INSTRUCTIONS TO FOLLOW:
Take the entries below and print only the lines from the one with "Where should I click to: Click the duplicate" through the one with "Task: Click the copyright", exactly as they stand, both ends included.

Stored items:
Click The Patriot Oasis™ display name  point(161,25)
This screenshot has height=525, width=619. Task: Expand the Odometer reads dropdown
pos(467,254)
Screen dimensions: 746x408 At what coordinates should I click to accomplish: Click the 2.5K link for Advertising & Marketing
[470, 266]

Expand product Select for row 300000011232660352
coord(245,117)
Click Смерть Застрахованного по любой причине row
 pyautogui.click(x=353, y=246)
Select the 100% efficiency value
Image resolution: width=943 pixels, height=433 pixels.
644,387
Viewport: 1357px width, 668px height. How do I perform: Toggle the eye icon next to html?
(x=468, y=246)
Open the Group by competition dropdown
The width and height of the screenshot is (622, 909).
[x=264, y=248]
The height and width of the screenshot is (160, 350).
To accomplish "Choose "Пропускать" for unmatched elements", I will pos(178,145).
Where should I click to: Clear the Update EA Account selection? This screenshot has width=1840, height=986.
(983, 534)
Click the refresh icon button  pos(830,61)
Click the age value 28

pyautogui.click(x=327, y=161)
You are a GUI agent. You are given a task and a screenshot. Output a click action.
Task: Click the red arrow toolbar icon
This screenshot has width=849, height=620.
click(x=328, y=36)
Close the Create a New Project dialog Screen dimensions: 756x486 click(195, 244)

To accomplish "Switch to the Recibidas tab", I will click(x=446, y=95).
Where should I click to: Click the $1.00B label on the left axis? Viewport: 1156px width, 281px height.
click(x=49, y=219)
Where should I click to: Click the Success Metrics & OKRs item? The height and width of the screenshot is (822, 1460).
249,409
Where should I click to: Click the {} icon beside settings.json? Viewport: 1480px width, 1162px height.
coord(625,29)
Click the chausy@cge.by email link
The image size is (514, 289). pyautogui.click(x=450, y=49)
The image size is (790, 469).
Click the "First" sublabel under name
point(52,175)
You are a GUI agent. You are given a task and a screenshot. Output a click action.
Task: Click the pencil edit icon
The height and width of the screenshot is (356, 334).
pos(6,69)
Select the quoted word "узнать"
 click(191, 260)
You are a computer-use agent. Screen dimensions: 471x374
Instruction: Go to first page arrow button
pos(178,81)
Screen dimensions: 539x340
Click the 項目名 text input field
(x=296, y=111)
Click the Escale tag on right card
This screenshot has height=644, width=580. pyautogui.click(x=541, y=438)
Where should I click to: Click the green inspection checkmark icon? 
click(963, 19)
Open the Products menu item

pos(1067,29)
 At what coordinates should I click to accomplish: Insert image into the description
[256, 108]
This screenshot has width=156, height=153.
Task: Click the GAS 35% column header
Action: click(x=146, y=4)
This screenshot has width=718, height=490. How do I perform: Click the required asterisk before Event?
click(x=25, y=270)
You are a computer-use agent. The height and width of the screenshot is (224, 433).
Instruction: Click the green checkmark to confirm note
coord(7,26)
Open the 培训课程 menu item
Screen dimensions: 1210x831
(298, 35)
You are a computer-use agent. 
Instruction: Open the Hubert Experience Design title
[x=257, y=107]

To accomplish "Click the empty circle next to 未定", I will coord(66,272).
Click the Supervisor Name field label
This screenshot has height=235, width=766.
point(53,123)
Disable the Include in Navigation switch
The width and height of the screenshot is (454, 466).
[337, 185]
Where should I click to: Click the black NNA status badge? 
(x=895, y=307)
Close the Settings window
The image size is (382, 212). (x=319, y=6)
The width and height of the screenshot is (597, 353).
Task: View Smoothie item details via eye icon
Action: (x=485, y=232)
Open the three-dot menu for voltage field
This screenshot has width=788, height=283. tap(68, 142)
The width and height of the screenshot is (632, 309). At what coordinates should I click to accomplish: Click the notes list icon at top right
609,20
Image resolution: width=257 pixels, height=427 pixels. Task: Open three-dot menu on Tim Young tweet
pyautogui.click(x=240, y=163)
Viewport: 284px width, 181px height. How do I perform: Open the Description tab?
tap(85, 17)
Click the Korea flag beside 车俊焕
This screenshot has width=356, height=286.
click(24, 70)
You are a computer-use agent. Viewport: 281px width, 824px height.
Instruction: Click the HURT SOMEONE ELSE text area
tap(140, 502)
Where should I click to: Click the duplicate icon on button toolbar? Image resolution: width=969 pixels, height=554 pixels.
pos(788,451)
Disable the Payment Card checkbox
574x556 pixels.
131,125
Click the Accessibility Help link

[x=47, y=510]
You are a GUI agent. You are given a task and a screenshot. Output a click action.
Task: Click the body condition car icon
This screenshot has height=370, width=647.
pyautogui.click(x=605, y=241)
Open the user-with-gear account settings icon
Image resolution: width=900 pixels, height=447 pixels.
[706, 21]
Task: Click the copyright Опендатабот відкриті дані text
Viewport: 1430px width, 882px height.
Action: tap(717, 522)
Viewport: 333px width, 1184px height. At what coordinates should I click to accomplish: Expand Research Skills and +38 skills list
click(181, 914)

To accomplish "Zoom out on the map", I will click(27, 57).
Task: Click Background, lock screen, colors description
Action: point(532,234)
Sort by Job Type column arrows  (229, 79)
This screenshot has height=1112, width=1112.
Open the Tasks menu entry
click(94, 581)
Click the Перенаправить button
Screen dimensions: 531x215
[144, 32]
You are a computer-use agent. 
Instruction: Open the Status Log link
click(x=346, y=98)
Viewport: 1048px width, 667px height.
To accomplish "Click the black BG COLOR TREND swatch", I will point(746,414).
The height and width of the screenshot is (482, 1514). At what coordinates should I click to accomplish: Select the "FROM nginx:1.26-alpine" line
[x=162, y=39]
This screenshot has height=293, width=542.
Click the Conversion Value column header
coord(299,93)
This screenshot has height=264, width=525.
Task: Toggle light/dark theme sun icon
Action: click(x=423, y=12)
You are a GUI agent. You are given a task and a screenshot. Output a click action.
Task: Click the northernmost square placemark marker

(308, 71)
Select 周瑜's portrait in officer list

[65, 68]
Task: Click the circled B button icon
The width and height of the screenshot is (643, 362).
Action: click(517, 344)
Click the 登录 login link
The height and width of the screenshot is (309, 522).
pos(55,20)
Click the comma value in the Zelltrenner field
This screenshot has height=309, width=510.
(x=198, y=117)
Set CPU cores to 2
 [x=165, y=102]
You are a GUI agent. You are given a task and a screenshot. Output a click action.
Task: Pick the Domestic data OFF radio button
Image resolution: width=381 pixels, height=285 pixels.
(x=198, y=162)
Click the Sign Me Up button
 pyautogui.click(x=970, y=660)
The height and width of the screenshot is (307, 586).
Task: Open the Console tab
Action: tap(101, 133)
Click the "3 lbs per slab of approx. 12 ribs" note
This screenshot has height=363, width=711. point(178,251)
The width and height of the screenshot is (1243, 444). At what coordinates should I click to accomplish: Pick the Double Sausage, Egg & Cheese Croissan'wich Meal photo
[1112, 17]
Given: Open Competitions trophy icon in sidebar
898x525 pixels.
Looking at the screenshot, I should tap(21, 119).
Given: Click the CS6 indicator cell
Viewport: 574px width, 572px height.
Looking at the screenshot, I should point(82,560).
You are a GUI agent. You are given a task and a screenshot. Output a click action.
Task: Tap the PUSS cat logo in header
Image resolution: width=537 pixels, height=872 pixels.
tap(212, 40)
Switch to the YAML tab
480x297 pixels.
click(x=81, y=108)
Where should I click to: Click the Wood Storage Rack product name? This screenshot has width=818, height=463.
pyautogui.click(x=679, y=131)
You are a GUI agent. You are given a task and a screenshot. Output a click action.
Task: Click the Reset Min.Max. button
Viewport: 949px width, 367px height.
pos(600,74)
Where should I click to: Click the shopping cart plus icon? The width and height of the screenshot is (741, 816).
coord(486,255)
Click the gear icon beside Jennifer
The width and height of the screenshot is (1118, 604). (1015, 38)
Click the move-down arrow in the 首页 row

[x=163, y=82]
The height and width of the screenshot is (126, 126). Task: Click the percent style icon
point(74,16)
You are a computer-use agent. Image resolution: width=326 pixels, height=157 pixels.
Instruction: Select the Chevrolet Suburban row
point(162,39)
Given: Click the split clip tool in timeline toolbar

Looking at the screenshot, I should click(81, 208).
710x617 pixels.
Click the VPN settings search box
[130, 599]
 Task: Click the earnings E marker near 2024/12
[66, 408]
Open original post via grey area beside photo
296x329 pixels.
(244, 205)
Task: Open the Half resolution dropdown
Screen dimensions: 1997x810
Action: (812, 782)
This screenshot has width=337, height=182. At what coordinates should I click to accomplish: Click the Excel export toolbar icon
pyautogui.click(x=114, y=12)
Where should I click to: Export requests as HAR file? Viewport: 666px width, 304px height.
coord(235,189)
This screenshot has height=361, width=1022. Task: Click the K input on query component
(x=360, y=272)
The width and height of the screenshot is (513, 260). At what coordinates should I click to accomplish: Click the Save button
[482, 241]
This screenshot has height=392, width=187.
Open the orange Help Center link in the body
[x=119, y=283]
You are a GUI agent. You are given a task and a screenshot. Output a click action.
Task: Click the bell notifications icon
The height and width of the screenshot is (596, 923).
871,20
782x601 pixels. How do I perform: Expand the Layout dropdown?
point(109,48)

TASK OUTPUT:
Where should I click to: Click the duplicate icon on button toolbar? Image resolution: width=969 pixels, height=554 pixels.
pos(788,451)
Disable the Payment Card checkbox
574x556 pixels.
131,125
Click the Accessibility Help link

[x=47, y=510]
You are a GUI agent. You are given a task and a screenshot. Output a click action.
Task: Click the body condition car icon
This screenshot has height=370, width=647.
pyautogui.click(x=605, y=241)
Open the user-with-gear account settings icon
Image resolution: width=900 pixels, height=447 pixels.
[706, 21]
Task: Click the copyright Опендатабот відкриті дані text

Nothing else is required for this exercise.